By Vish B
THE elation of starting a new year in which petrol prices drifted below the RM2 mark may be short-lived as car buyers are about to discover.
A small number of automotive brands already barely within reach for the average customer are about to undergo the automotive equivalent of displacement to a higher shelf.
These automotive manufacturers, which conduct business in US Dollars, either have or will increase prices in light of the recent surge in the value of the US dollar to the ringgit.
Thus far, Volkswagen Malaysia have officially announced price increases across its model range of between RM1,000 and RM10,000, citing recent currency developments as the driving force behind this decision.
Managing Director of Sime Darby Auto Connexion, Lee Eu San, estimates that a price increase of between 3-4 percent can be expected, taking into account the knock-on effect of duties being calculated as a percentage of a car’s market price.

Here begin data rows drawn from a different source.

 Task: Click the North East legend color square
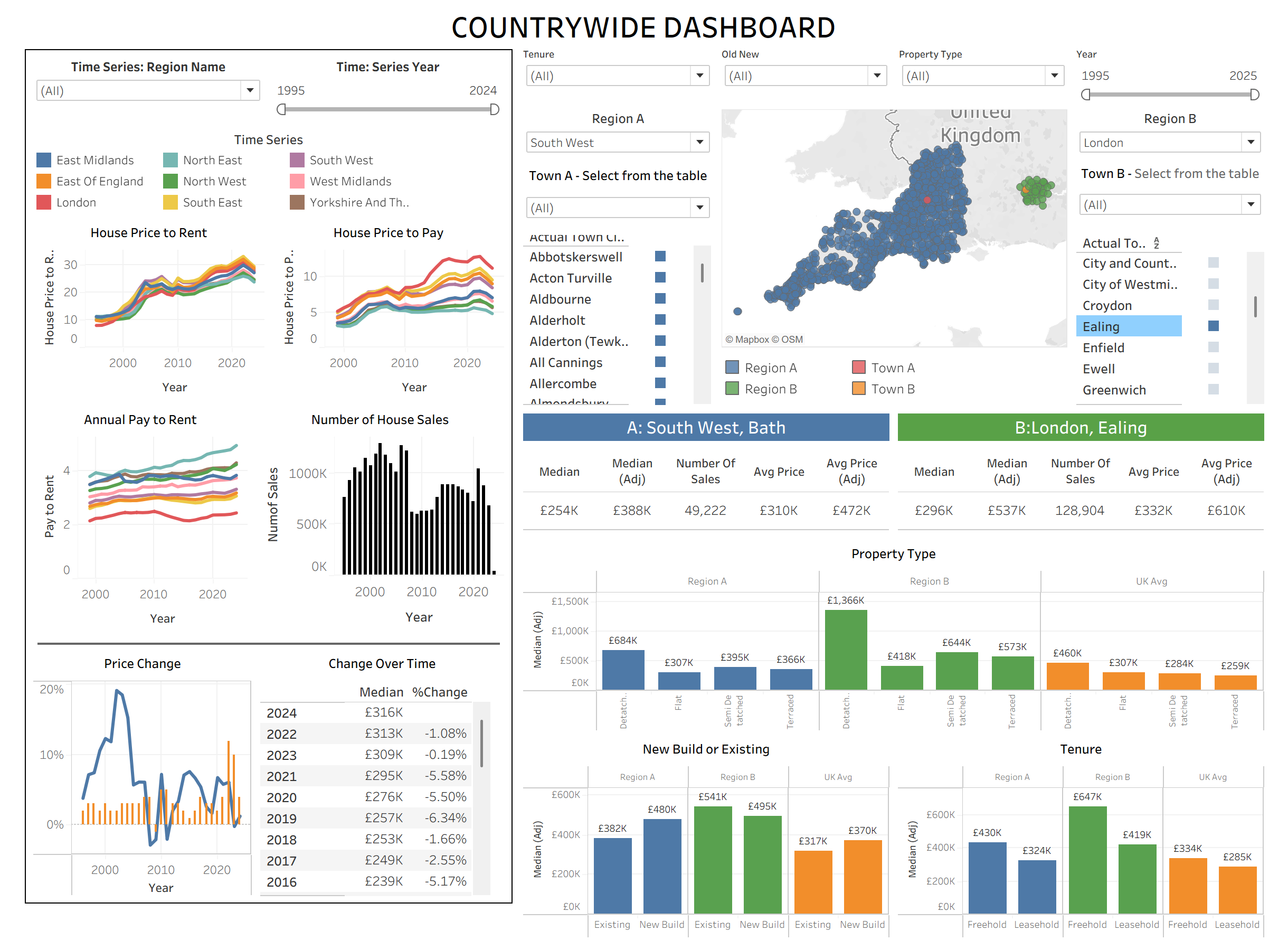(x=170, y=160)

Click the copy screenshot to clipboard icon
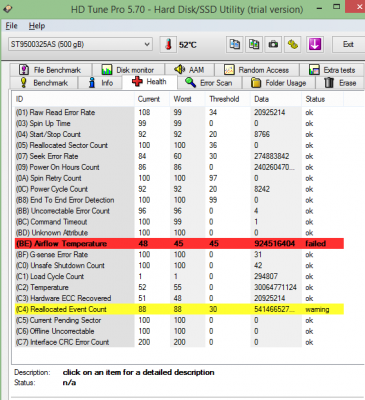[254, 44]
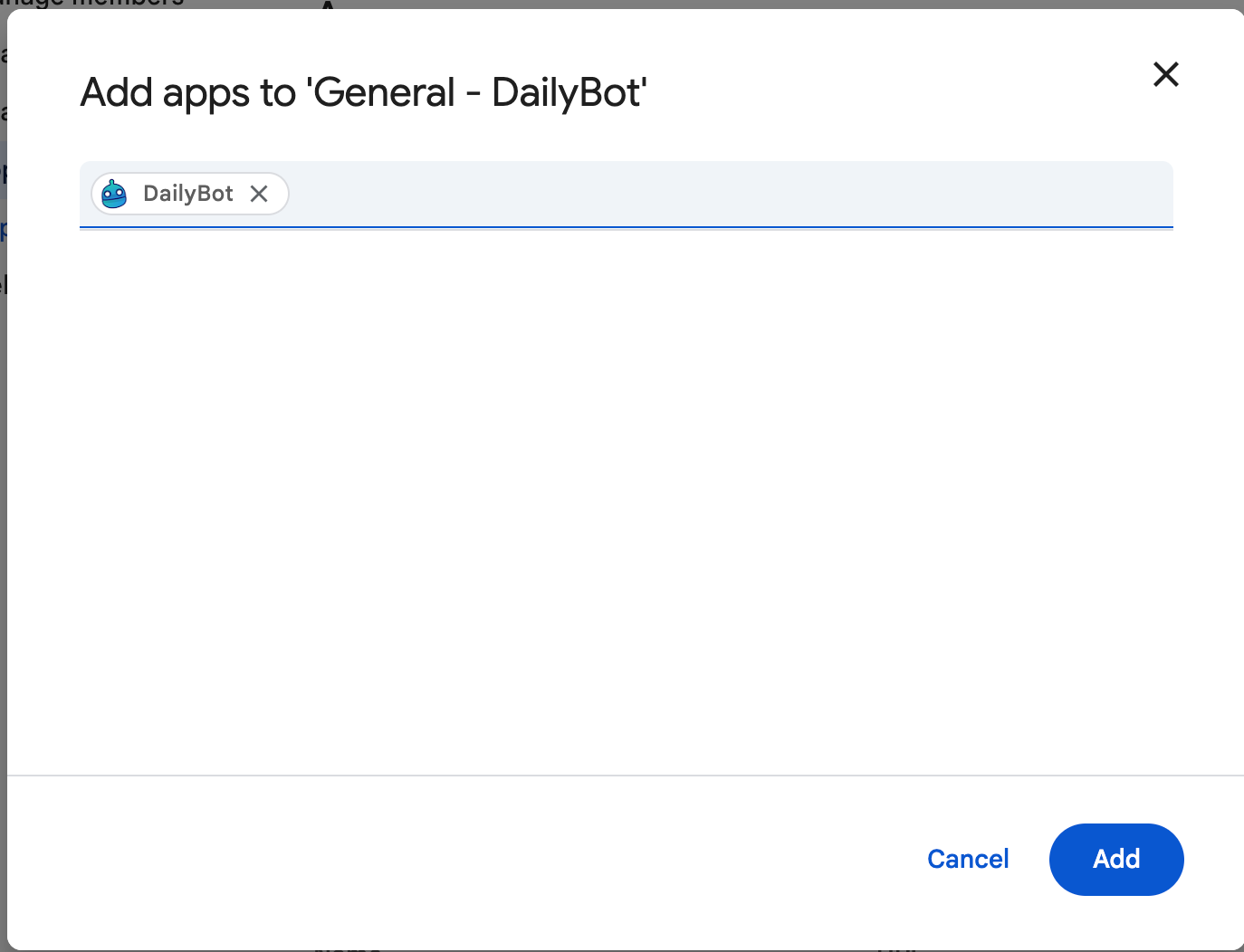Close the Add apps dialog
The width and height of the screenshot is (1244, 952).
1165,74
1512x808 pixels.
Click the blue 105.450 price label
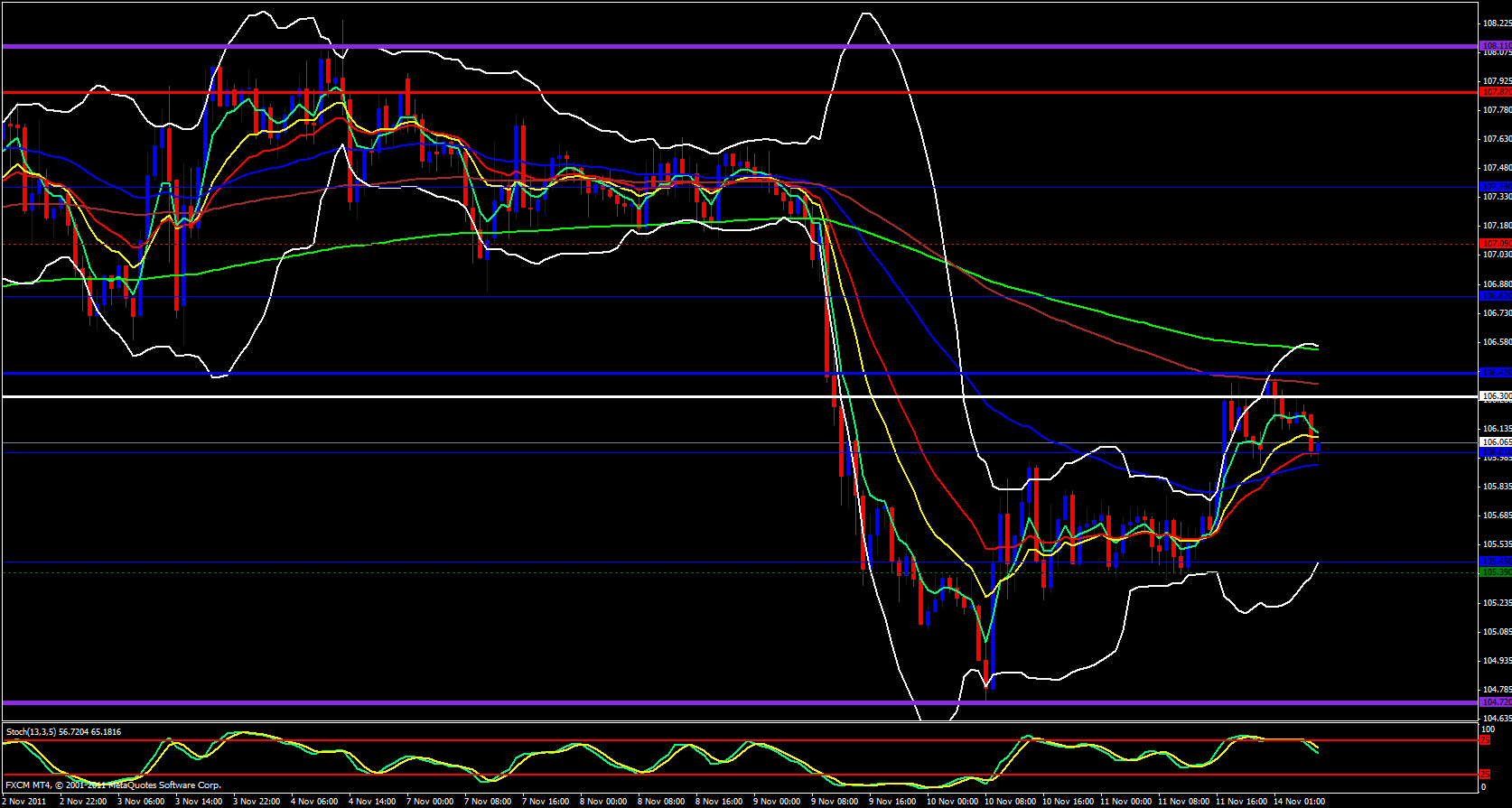[x=1495, y=562]
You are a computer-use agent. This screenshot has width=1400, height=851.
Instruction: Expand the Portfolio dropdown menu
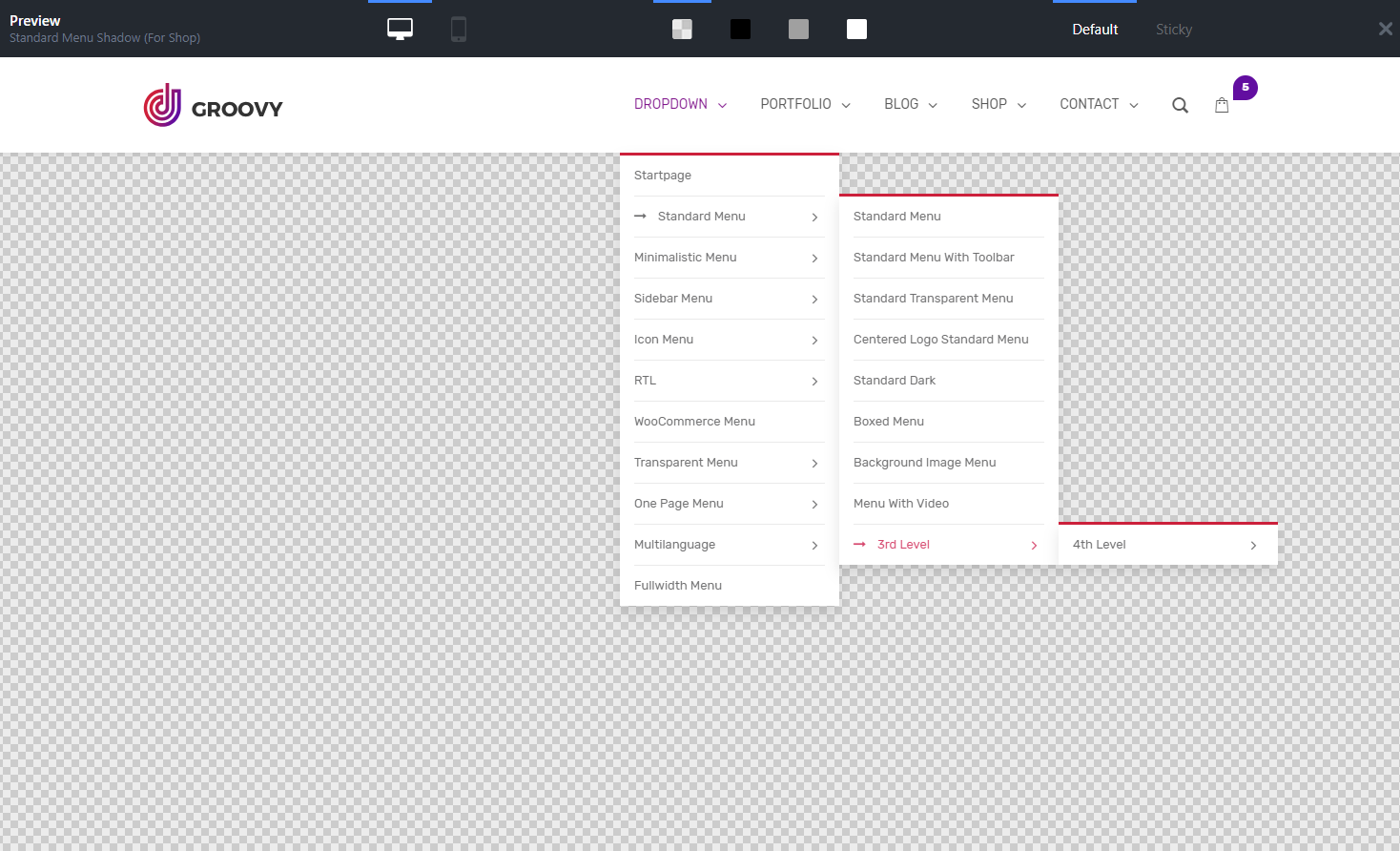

It is known that Hyundai deals in US Dollars as well but thus far have not announced any plans to increase car prices in Malaysia. Nissan officials did not get back with comments on this issue by publication time on Tuesday.
The weakening of the ringgit and the subsequent unfavourable effect on the ringgit-US dollar exchange rate may be attributed in part to the stunning fall in the price of crude oil.
As an oil-producing country where crude oil accounts for 14 percent of exports this is enough to suggest that the strength of the ringgit is related to oil prices.
The relevance to Malaysia of this drop is the very reason behind the current low prices we are enjoying at the pump.
Unlike previously where subsidies were in place to manage petrol prices, it is crucial to understand that we are at the mercy of the decisions of OPEC supply policies.
For the moment then, we may be able to enjoy cheap petrol as a result of high supply, however the effect of the weakening ringgit is an unwelcome price hike in cars.
For those planning to hold off purchase of a new car from any of the brands mentioned above in the hope prices will fall, don’t hold your collective breaths.
Bar a change in other variables, it cannot be said with any reasonable accuracy whether an increase in the ringgit-USD exchange rate will effect a reduction on car prices further down the supply line.
Ultimately, a car manufacturer is answerable first and foremost to its shareholders and not its customers. Absorbing the cost of a weakening ringgit to maintain product pricing is simply too tall an order.
As far as the Malaysian automotive market is concerned, it might be financially prudent for the time being to consider the broad range of European and Japanese cars when making your next purchase.